Giving Scheffler a nine-spot is how to give Noah Lyles a 30-meter head start 100 meters. Good luck by catching it. And indeed, Fleetwood did not catch Scheffler, who finished his triumphant week at East Lake at 30 under – 20 shots Clear from the Englishman with ease.
However, this year, Fleetwood’s prospects were much brighter in the FedEx final. For one thing, he would be on a heater, with three Top-5 ends in his last five starts, including in each of the first two events of the Play off. For another thing, the tournament, for 2025, had again changed FedEx Cup’s Play Off format, mostly destroying starting shocks in East lake. The 30 players on the field would start the week in a playing field. Old School Golf: The lowest score over 72 holes wins.
Fleetwood had come out blank in the previous 163 beginnings of PGA Tour. But in Atlanta on Sunday, he would not be denied. Even in front of a shaky swinging couple and panic thoughts in nine money, he made three birds and turned 33. Fleetwood opened the second nine with a wicked kick on the left left and made Bogey, but went down with birds to 12 and 13.
Up to 18 years old, it was everything, but more: with a three-stroke advantage to his closest follower-his game of play Patrick Cantlay-Fleetwood could play the 72nd hole as conservative as he liked. He imagined PAR-5, signed for a 68 year old for the day and 18th 262 for the week. No white table explanatory required. Fleetwood was your tour championship winner and FedEx Cup champion.
However, the question of the minds could not help to wonder, would he have been the champion if the initial blows were still in place this year?

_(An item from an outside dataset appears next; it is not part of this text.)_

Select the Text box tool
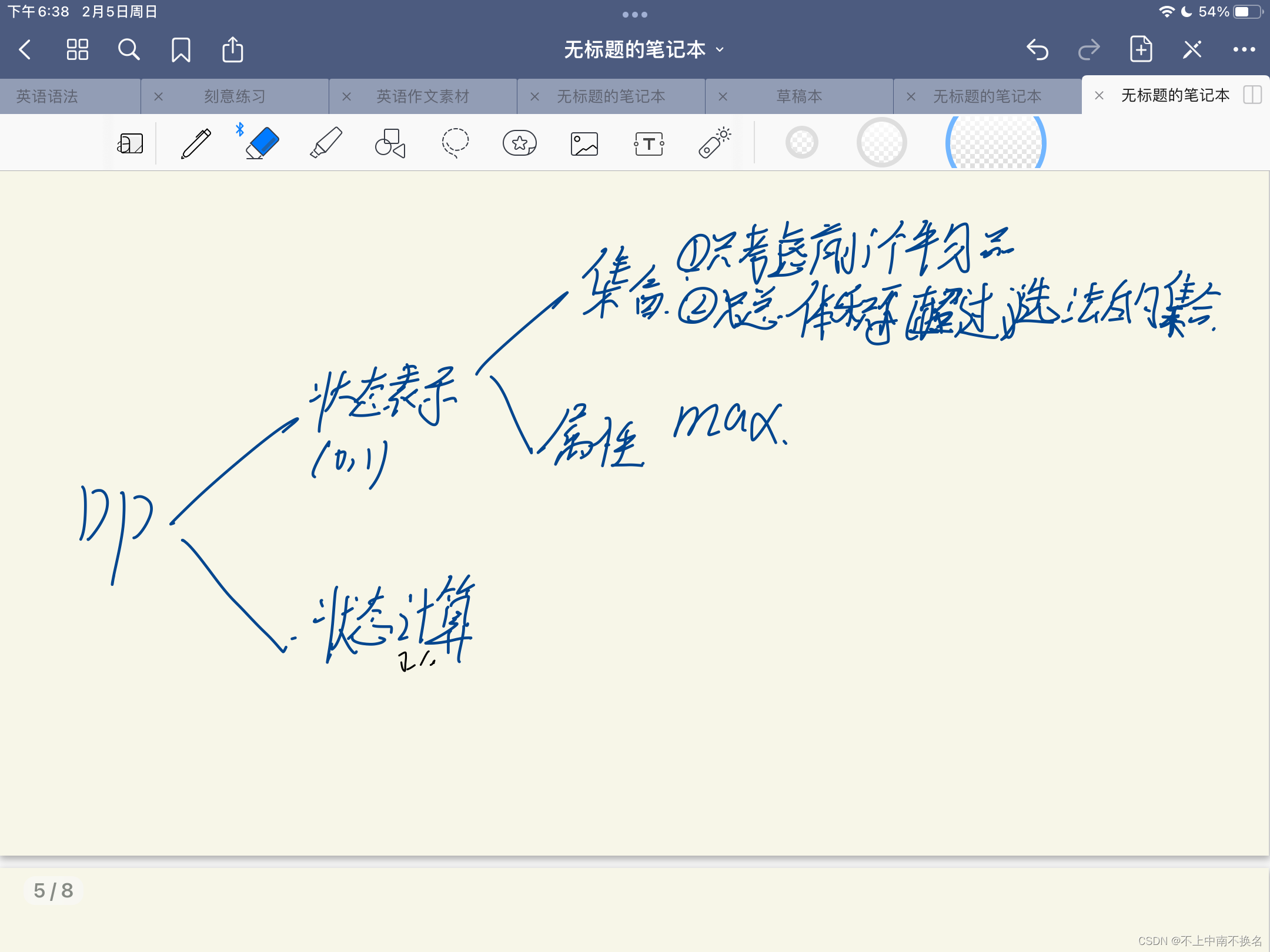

Impossible to say, of course, but for what is worth it, if the shocks would have been scattered at the beginning of the week and the field would have posted the same results it did, Scheffler would have a five-stroke lead to Fleetwood to start the week-would have been dominated by one over Fleetwood. We admit that this is a meaningless exercise given that Fleetwood would surely have played the closing extension differently if he knew he was following. However, there is still little doubt that the new format benefited Fleetwood.
Tour’s Tour’s Tour Championship victory showed us something that his losses couldn’t
Seduce
Just ask Fleetwood.
“A good change of rule this year,” he said with a sharp smile at NBC transmission moments after winning, before I added, “I was a PGA Tour winner for a long time – it has always been in my mind. To finally make it good.”
The wild nature of Fleetwood by winning his first PGA Tour title AND The FedEx Cup on the same Sunday did not lose on it. As he would say earlier during the week, “I think it would be very funny if I won this week and then get FedExcup too.”
Funny, safe – but also lucrative.
Double Fleetwood was good for $ 10 million, which pushed his season to more than $ 18 million. Not bad for a year with a win.